OVERVIEW

SiGN-BN(サイン・ビーエヌ) は遺伝子発現データなどの量的な計測データから、遺伝子ネットワークを予測・推定するためのソフトウェアです。 B-spline ノンパラメトリック回帰によるベイジアンネットワークを用いて、計測された発現データから遺伝子間の発現の依存関係(=遺伝子ネットワーク)を推定します。 遺伝子発現データは個人の細胞サンプルや遺伝子ノックダウン実験、薬剤投与による時系列データなどを用いることが可能です。また量的なデータであればよいため、タンパクの定量データなども使用可能です。 時系列データに対しては動的(ダイナミック)ベイジアンネットワークを,ノックダウン実験などの静的なデータに対しては通常のベイジアンネットワークを用いて遺伝子ネットワークを推定します。

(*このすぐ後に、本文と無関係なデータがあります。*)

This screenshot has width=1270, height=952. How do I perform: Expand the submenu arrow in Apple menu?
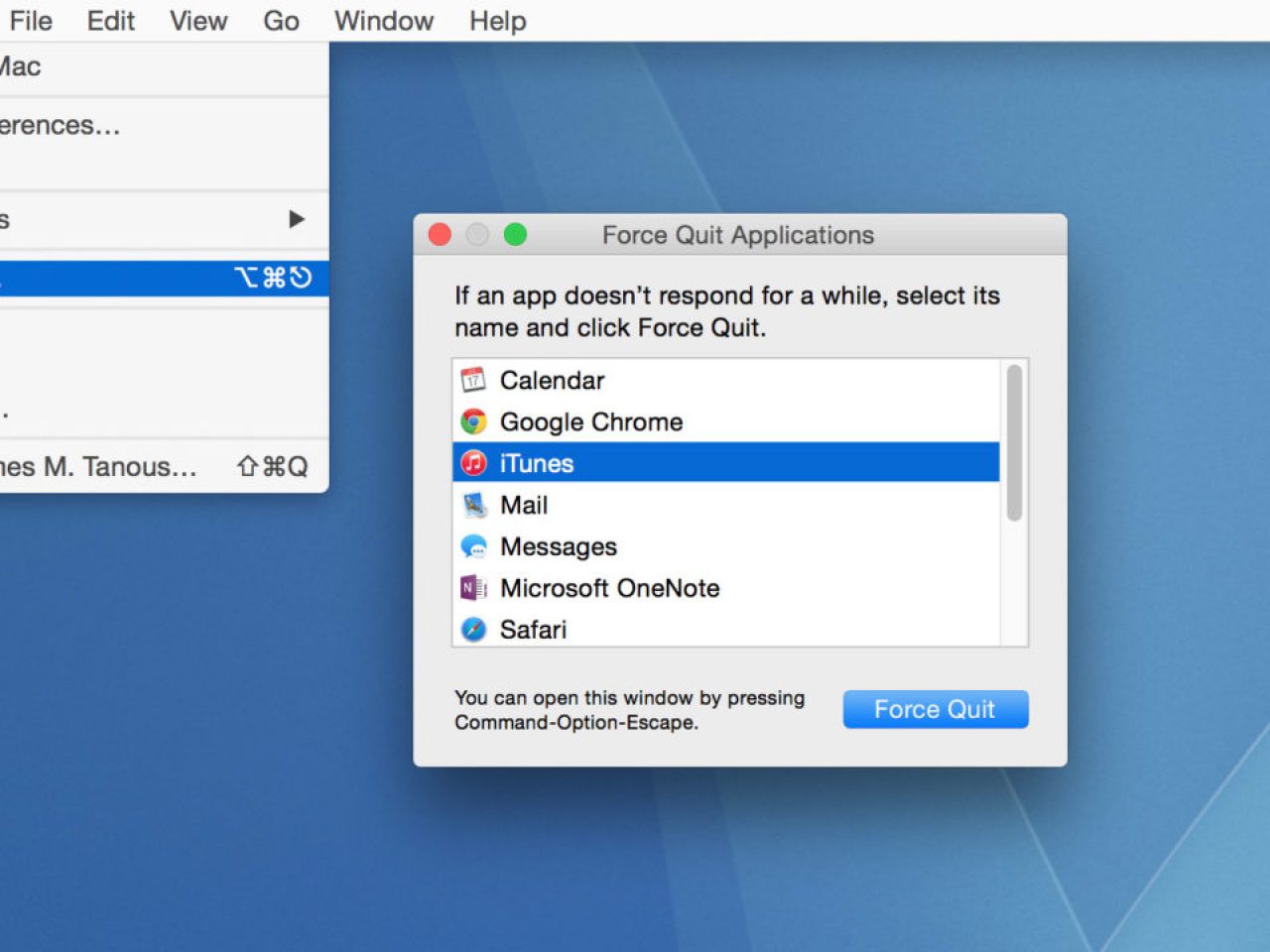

SiGN-BN のバイナリは自由にご利用いただけます(Linux x86-64、富岳互換機のみ)またヒトゲノム解析センターのスーパーコンピュータ SHIROKANE にはインストール済みです。信頼性の高い計算にはある程度の規模の計算リソースが必要です。SiGN-BN の利用は SHIROKANE をお勧めします。

詳細は英語ページをご参照ください.

ACKNOWLEDGEMENTS

SiGN-BN は、東京大学医科学研究所ヒトゲノム解析センターDNA情報解析分野(〜令和2年3月)で開発されたアルゴリズム及びソフトウェアを元に、理化学研究所 次世代計算科学研究開発プログラム 「次世代生命体統合シミュレーションソフトウェアの研究開発プロジェクト (ISLiM)」 で開発され、現在は主開発者である玉田嘉紀が弘前大学にて研究・開発を継続しています。また東京大学医科学研究所ヒトゲノム解析センター健康医療インテリジェンス分野の支援を受けています。

現在、令和2年度「富岳」試行的利用課題(早期利用課題)に採択され (HPCI 課題 ID: hp200194)、富岳向け開発・チューニングが行われています。

SiGN-BN の開発に必要な計算機資源は、ヒトゲノム解析センターのスーパーコンピュータ、 理化学研究所のスーパーコンピュータ RICC 及び「京」、名古屋大学情報基盤センターのスーパーコンピュータ、東京大学情報基盤センターのスーパーコンピュータから提供されました。これまで HPCI戦略プログラム分野1、文部科学省研究費補助金新学術領域研究「システム的統合理解に基づくがんの先進的診断、治療、予防法の開発」(平成22〜26年度)、文部科学省科学研究費補助金「大規模ベイジアンネットワーク構造探索並列アルゴリズムの研究」(平成27〜28年度)の支援を受けていました。また、ポスト「京」開発事業・重点課題2、及び文部科学省研究費補助金新学術領域研究「がんシステムの新次元俯瞰と攻略」の支援を受けていました。平成30年1月から令和2年10月までは京都大学 大学院 医学研究科 人間健康科学系専攻医療情報 AI システム学講座(〜令和2年3月)及び同専攻ビッグデータ医科学分野で維持・管理・開発が行われていました。